Wednesday, 1 June 2016
Journal Entry 8 - Counselling and Group Therapy Were Awesome This Week!
June 1st, 2016
Group therapy yesterday was great! We
talked about activity schedules (I didn't do one because I wasn't
there last week) and reviewed chapter 3. I personally spoke a lot
about how avoidance is a large problem for me. It was very helpful to
hear from one participant in particular who has similar struggles.
Not only do I go to the hospital for
this CBT group, but I also see a nurse/counsellor/lady every two
weeks for one-on-one sessions. This woman has an interest in learning
how to facilitate group therapy, so ironically enough she attends
every week of therapy to learn.
I was actually quite upset on the first
day of therapy when I saw her there (I neglected to mention that in
my post about the first session). I felt like for three people,
myself included, she would write every time we said anything. I, of
course, made the assumption that the other two people were her
clients too and she was keeping extra close tabs on us or something.

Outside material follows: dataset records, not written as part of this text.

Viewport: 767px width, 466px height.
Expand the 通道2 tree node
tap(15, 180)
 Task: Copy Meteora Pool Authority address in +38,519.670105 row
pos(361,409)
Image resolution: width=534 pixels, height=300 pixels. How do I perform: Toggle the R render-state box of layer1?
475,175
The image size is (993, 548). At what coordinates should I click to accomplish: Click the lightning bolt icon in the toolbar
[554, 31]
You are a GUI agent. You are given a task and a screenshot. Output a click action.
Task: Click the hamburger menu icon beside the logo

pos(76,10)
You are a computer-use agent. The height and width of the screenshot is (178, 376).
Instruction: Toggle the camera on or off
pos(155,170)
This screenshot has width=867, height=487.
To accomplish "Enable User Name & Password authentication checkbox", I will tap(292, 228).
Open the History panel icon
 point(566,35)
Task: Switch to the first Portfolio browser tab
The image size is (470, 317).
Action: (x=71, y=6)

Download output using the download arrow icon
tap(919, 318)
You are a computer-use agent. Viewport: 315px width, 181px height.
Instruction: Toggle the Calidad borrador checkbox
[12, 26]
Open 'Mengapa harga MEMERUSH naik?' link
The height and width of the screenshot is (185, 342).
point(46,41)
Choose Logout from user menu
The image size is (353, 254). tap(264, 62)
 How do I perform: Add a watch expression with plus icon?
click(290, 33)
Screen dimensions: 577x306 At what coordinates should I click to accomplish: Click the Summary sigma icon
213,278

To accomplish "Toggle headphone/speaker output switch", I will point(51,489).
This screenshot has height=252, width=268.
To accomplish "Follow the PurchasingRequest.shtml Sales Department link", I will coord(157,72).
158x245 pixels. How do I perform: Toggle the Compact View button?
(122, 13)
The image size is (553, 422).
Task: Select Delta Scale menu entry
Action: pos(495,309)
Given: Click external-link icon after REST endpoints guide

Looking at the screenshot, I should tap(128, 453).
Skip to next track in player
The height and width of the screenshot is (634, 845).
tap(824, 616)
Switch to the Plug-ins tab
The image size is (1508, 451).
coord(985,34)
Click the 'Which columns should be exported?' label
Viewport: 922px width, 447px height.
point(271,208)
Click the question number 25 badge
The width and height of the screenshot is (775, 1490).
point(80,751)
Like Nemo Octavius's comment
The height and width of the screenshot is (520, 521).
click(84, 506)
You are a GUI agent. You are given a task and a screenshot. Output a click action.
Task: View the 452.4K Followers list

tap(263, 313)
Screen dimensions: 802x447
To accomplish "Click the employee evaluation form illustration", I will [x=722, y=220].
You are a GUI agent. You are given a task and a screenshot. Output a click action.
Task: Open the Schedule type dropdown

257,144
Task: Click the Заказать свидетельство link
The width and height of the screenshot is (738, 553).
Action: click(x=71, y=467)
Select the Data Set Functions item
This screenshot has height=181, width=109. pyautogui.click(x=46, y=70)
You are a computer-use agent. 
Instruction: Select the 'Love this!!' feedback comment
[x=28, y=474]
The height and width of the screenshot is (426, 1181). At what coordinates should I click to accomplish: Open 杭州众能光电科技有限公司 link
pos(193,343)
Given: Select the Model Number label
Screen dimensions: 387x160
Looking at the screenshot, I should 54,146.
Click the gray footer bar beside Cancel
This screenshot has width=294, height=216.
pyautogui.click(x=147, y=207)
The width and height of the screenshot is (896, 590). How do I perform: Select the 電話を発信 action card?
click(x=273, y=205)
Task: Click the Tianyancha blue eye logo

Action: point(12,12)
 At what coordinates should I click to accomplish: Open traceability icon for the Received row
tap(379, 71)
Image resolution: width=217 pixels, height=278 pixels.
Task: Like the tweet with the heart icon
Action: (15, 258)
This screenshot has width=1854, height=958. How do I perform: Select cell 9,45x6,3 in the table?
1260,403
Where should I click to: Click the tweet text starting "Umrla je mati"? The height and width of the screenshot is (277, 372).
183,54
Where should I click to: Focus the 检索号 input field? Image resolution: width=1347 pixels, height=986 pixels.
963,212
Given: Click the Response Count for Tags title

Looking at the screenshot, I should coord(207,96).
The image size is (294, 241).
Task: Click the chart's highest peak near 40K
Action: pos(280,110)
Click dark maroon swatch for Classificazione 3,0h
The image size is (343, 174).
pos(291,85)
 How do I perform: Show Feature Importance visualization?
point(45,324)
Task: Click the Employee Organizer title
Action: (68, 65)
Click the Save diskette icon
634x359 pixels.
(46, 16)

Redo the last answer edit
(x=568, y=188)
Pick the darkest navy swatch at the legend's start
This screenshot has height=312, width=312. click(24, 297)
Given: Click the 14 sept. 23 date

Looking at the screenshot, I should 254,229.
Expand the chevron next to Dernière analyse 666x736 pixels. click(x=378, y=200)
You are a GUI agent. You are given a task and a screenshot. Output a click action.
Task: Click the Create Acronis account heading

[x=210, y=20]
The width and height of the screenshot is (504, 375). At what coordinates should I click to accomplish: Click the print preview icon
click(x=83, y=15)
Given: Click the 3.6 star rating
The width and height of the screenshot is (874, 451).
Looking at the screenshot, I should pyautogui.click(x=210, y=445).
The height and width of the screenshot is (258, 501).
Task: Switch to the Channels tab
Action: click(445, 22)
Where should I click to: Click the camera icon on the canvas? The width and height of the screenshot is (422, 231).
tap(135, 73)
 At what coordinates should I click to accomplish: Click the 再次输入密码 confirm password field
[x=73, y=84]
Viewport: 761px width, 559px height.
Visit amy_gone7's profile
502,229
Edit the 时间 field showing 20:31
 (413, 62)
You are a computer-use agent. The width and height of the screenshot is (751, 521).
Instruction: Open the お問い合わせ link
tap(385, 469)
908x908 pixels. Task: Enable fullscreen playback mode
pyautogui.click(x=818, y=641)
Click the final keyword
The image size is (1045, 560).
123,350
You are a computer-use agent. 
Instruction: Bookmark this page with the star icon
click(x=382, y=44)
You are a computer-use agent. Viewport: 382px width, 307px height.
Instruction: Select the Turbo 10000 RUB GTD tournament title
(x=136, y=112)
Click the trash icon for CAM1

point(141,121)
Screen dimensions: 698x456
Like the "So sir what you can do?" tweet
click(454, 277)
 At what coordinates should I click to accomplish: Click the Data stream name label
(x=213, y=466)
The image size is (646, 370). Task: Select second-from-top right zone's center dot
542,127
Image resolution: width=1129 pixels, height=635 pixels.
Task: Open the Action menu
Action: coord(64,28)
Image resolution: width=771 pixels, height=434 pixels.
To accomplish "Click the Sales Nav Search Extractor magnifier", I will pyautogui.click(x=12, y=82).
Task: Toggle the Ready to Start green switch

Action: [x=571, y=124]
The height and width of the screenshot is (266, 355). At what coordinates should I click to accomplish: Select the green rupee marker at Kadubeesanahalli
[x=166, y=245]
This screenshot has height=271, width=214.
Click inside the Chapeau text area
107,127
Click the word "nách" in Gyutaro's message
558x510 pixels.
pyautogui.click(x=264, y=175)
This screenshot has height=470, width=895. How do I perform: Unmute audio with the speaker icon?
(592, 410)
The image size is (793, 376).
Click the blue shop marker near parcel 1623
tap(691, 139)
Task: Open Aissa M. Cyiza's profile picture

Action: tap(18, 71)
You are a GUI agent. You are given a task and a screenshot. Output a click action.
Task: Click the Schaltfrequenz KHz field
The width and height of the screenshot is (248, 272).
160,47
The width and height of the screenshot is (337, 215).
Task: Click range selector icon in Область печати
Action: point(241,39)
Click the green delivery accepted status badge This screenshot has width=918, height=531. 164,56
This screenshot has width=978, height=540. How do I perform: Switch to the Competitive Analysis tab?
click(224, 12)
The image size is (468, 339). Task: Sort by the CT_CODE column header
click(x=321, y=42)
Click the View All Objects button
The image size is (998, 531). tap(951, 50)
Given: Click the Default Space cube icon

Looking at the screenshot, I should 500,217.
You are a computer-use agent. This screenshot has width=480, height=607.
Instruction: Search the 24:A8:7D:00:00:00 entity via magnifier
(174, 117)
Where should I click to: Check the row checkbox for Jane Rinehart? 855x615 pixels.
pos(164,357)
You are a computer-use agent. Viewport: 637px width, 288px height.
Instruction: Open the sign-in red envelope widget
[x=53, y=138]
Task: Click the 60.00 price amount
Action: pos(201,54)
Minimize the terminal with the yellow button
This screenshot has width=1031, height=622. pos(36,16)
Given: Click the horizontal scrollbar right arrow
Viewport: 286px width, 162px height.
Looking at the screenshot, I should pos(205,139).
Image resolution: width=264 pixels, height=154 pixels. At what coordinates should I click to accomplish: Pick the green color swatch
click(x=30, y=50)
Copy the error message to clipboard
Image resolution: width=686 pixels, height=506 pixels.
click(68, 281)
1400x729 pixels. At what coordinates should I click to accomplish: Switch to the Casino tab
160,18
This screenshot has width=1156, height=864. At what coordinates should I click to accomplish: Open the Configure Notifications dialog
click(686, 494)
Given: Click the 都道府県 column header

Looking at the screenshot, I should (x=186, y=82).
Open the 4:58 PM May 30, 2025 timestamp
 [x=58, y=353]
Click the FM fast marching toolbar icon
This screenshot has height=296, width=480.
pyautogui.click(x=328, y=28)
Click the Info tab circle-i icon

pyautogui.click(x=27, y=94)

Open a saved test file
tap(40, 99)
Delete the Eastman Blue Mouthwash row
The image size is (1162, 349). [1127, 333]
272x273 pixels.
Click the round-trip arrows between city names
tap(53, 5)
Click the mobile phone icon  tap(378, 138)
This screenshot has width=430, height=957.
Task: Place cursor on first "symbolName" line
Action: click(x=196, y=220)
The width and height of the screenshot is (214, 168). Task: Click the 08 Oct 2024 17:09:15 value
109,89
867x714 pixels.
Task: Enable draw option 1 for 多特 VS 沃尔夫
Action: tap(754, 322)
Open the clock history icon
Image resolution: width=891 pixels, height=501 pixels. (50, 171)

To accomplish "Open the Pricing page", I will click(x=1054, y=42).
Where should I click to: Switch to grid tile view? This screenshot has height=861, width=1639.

In hindsight it seems silly, but my anxious mind does that to me
sometimes. I was probably over analyzing the situation and when she
wrote the timing was most likely coincidental.
I just got back from my appointment
with her about a half hour ago. It turns out, having her at therapy
makes our individual sessions much better! We could relate back to
things I said at CBT without me having to fully explain them again.
It's really a win-win. My session with her also went really well.
Group therapy helped me this week with a couple broad issues and my
session with her helped me come up with solutions to specific
problems.
So I far I feel great today. Now I am
in an awesome state of mind to go away to Ottawa for five days.
I'm going to visit a friend while I am
there and we will be doing a 6k mud obstacle course. Bring on the
mud! ... But not too much mud. Mud is gross.